Много лет спустя он понял, что они говорили о фашистском режиме.
– Они не такие, как мы, – сказал ему один из пьяниц постарше, Гэфф.
– В каком смысле?
– У них есть дом. Родня. Просто они не хотят там жить.
– Почему?
– Считают себя долбаными бунтарями, вот почему, – презрительно заявил Гэфф и сплюнул на землю большую порцию слюны, смешанной с кровью.
Он был потрясен тем, что кто-то способен добровольно выбрать такую жизнь – среди мусора и птичьего помета, без света и тепла, в то время, как они в любой момент могли отправиться домой. К родителям, которые их любят. А затем его охватил гнев. Ему казалось, что вновь прибывшие каким-то образом над ним насмехаются.
Один из этой группы – тощий мужчина с дредами, по имени Зигги – внушал ему особенно сильную антипатию. Иногда Зигги приходил и пытался с ним поговорить. Он садился слишком близко. Предлагал ему эти странные сигареты. Раз или два он их даже пробовал курить. Не особо понравилось. После них он чувствовал себя… немного не в своей тарелке, а есть хотелось еще сильнее.
– Почему ты со мной разговариваешь? – спросил он у Зигги.
– Просто стараюсь быть дружелюбным.
– Зачем?
– Видишь ли, мои родители богаты. Они присылают мне деньги.
– И что из этого?
– Тебе нужны деньги.
– Ну да.
– Если ты будешь дружелюбен со мной, может быть, я дам тебе денег.
Зигги подмигнул ему, желтозубо ухмыльнувшись.
Несколько ночей спустя он проснулся от странных звуков, похожих на стоны. Он сел. Над ним стоял Зигги. Сунув руку в штаны, он яростно себя тер. Вверх-вниз, вверх-вниз.
– Что ты делаешь?
Зигги ухмыльнулся:
– Отсоси у меня. Я дам тебе десятку.
– Что?
Зигги подступил ближе, опуская брюки вниз, извлекая свой эрегированный член, окруженный курчавыми рыжими волосами.

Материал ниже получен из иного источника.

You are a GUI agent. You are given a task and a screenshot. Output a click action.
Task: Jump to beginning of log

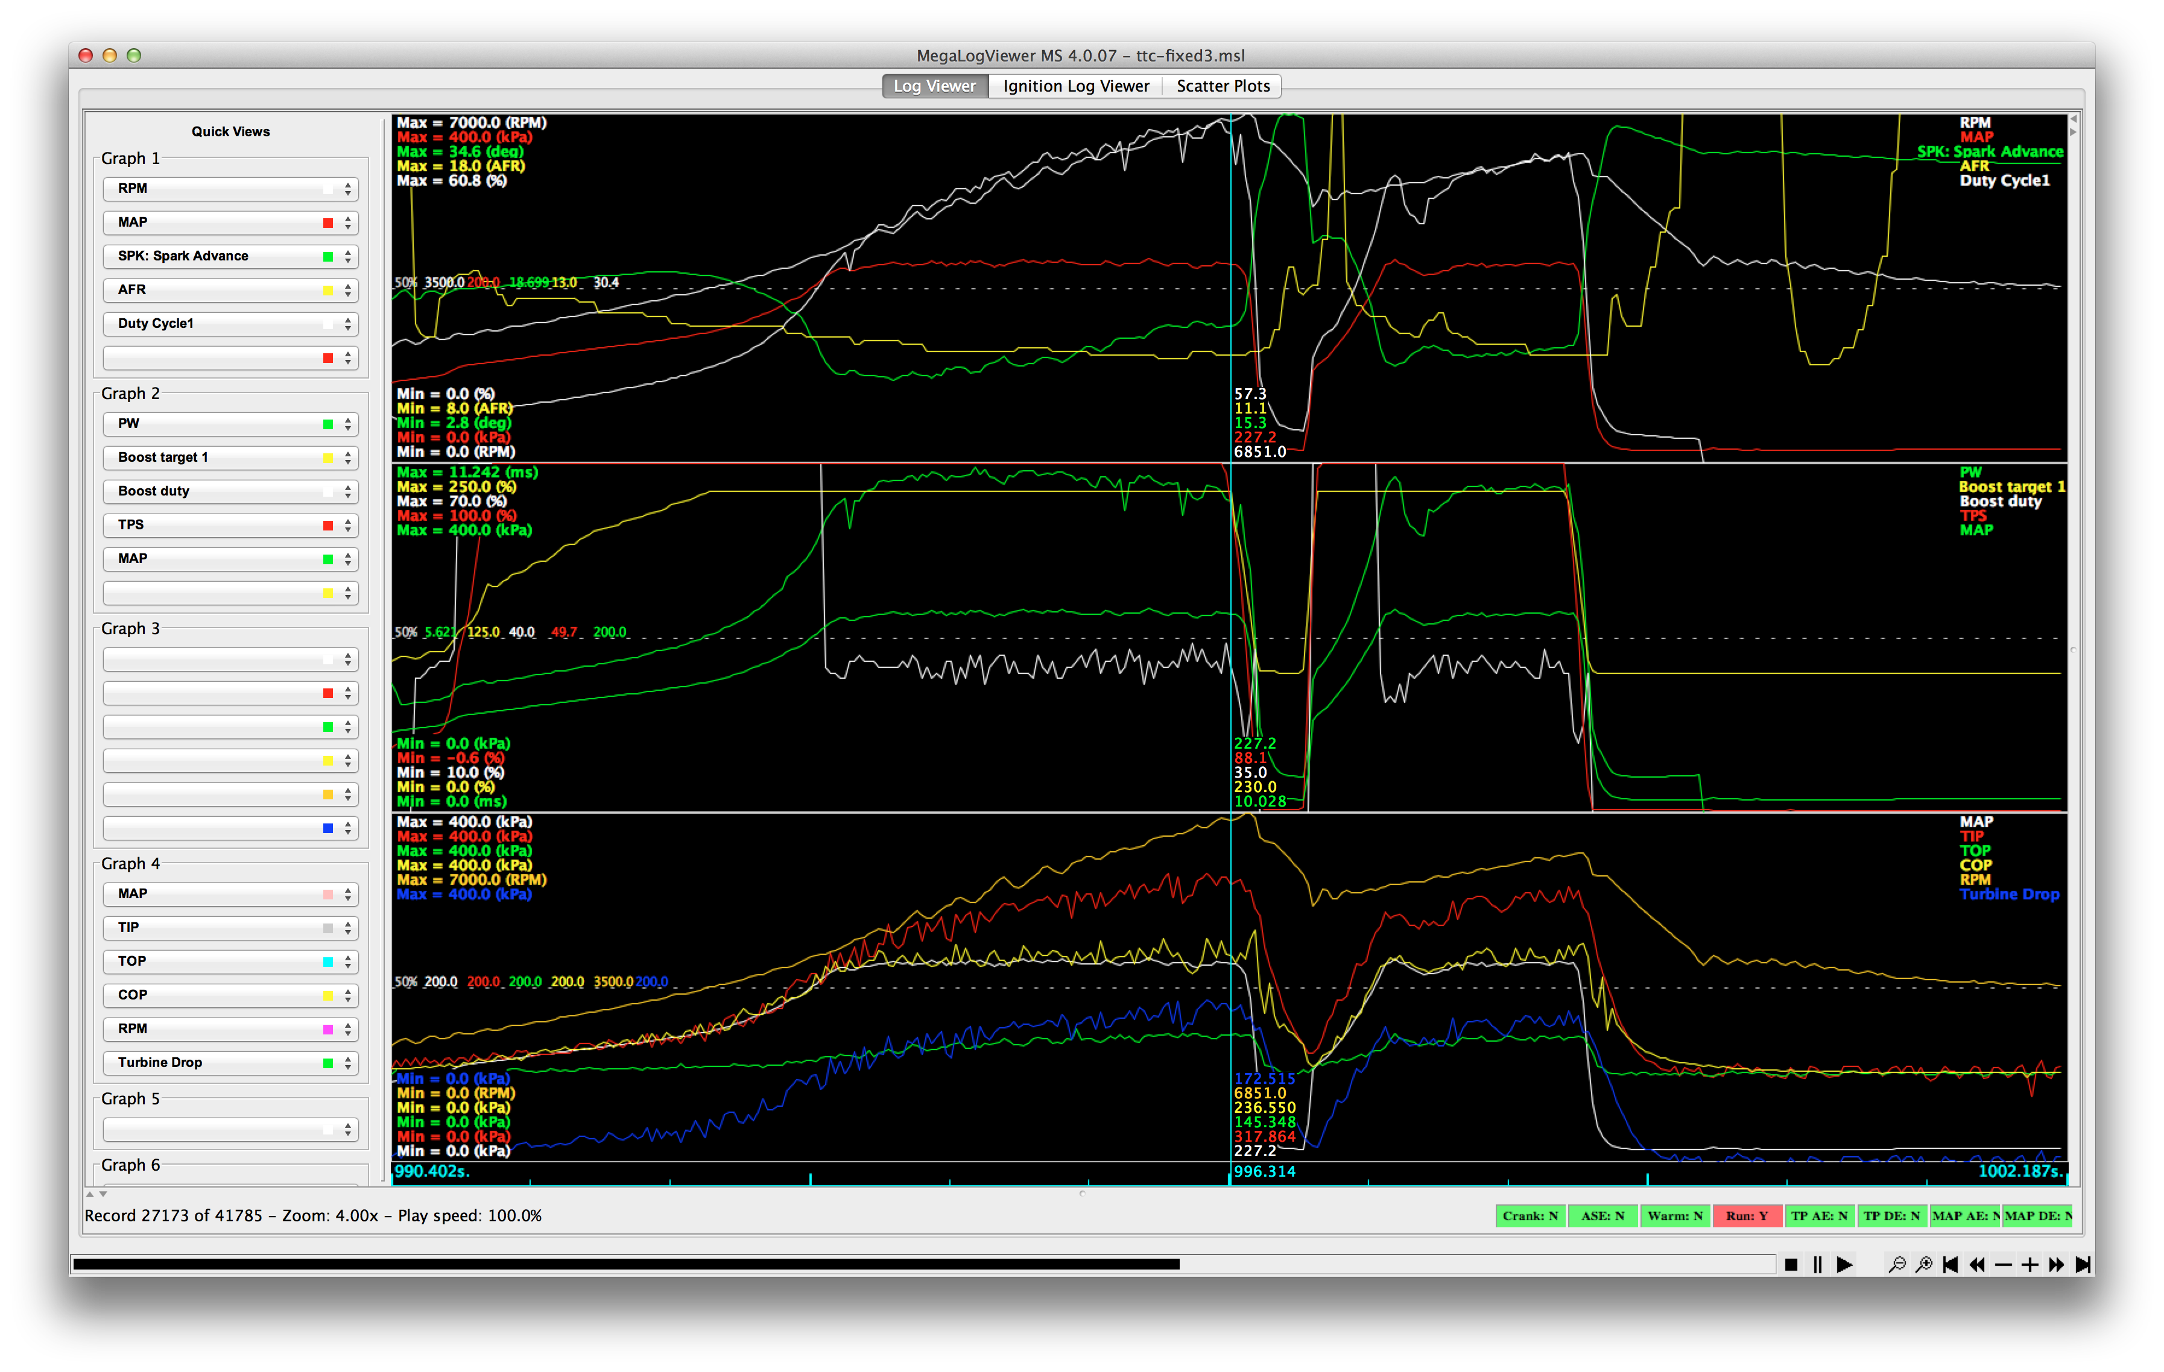click(1950, 1264)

– Ну, дружище, давай. По-быстрому.
– Нет.
Зигги переменился в лице.
– Ах ты маленький кусок дерьма! Делай что тебе говорят!
Кровь взревела у него в ушах. Глаза застлало красной пеленой, и он уже ничего не видел. Вскочив на ноги, он отпихнул Зигги. Обкуренный, тот споткнулся и рухнул назад, на спину.
– О черт, ты чего?
Он огляделся. Пол разрушающейся психушки был усеян какими-то обломками и разбитыми кирпичами. Схватив кусок кирпича, он опустил его на голову Зигги. Еще и еще раз, пока Зигги не перестал шевелиться.